Despite publicity about hackers, intrusions into company databases and even the insertion of computer viruses into Iran's nuclear program, most companies simply aren't prepared to handle them, a new study from International Business Machines Corp. (NYSE: IBM) determined.

A survey of 138 chief security officers in the same number of companies worldwide in the first quarter found there's more awareness of cyberthreats but not enough preventive activity, said Marc van Zadelhoff, vice president for strategy of IBM's security systems division and a co-author of the study.

The Armonk, N.Y., computer company established the security systems unit last year to sell new products as well as spearhead cyberawareness across the industry.

The study found companies generally behave as influencers, with technology executives who impress management with the need for security; protectors, who do an adequate job and reactors, who merely react to threats but don't have much of a prevention plan to deal with future threats.

There are not clear differences in the profiles, van Zadelhoff said, noting that some large companies are way behind the curve, while smaller ones are ahead of it.
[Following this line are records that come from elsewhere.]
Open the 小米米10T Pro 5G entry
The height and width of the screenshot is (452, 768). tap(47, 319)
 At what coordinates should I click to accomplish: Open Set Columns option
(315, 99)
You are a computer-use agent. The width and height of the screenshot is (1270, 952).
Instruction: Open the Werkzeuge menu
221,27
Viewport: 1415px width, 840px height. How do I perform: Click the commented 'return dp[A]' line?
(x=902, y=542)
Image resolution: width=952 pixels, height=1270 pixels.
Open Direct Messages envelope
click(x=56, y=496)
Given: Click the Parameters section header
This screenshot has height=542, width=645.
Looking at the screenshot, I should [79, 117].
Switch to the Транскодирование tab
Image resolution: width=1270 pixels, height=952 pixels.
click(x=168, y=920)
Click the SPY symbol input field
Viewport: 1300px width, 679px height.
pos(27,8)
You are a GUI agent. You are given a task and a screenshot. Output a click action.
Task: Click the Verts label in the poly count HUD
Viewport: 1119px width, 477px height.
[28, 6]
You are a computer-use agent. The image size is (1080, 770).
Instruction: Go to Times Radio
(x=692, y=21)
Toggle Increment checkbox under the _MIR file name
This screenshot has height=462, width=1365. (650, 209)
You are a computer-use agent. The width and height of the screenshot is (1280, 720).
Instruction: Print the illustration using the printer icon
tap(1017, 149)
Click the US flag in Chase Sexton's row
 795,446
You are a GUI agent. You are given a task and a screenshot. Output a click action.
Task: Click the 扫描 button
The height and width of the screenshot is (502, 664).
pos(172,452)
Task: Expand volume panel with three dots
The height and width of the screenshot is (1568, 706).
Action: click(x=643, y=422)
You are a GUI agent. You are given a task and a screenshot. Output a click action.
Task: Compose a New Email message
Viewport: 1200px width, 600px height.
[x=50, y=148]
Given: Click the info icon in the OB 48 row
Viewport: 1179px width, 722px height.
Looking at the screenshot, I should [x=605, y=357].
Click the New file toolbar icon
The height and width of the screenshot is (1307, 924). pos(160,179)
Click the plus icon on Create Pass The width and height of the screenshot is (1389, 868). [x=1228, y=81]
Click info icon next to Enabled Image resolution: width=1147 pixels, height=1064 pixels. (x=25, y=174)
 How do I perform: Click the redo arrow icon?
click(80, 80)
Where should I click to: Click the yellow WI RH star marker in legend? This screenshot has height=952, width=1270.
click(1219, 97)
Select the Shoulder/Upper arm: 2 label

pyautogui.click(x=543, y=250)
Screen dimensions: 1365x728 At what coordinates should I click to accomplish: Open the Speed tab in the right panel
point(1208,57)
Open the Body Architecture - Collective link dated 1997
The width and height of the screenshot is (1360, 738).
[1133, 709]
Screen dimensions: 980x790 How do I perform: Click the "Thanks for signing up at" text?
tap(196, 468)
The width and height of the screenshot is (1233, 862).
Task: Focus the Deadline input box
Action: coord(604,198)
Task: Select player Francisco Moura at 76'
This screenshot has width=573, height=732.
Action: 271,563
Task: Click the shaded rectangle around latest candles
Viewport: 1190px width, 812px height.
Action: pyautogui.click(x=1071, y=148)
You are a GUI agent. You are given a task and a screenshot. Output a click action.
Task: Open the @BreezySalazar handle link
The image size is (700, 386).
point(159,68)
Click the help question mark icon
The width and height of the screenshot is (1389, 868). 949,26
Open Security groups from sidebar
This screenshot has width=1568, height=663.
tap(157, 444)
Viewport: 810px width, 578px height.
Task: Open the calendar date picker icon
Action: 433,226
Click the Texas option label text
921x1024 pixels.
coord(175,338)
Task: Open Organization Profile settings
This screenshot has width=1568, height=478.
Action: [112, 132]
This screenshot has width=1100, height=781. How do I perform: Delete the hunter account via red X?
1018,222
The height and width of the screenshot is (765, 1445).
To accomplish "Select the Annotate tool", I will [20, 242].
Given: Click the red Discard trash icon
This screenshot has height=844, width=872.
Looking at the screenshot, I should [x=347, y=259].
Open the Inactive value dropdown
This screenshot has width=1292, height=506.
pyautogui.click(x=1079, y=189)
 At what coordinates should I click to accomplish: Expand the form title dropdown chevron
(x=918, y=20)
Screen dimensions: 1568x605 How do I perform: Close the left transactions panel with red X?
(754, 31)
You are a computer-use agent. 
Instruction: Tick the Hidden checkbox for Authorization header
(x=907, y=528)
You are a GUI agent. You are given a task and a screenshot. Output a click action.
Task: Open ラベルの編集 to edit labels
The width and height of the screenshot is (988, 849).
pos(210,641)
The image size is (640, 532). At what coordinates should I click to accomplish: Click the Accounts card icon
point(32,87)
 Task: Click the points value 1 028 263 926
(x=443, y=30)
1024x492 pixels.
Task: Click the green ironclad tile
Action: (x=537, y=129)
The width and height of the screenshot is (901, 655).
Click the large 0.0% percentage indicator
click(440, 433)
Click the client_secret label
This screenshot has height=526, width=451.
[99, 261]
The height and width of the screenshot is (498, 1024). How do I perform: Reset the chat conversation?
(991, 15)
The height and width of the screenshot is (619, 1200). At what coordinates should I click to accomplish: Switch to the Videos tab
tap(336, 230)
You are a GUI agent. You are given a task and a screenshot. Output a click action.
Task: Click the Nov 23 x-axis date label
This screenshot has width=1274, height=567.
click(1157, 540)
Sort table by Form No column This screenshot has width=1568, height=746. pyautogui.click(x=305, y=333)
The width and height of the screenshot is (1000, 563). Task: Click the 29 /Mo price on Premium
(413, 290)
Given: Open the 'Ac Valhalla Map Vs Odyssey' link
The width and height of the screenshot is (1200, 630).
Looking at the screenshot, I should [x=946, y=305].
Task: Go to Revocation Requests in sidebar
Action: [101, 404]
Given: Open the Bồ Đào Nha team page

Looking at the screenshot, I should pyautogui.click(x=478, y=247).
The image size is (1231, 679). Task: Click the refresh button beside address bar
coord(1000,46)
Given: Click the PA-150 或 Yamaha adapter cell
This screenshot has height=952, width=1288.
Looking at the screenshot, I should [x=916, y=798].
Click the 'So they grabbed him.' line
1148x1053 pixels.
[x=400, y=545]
In an interview, the IBM security executive said he was told by corporate chief security officers that when they had access to the chief executive, the chief financial officer and other top executives and explained the nature of new threats, now increased by products like the iPad from Apple Inc. (Nasdaq: AAPL), the world's most valuable technology company, the companies acted smartly.

Without that access, the companies' reactions were poor. The survey found 71 percent of the more-advanced companies had a dedicated budget for security compared with only 27 percent for the least advanced.

It's easier to roll out strategies when everyone buys into it, including the CEO, van Zadelhoff said.

IBM shares closed Thursday at $207.22, down 82 cents, bringing the company's market value to $239.1billion.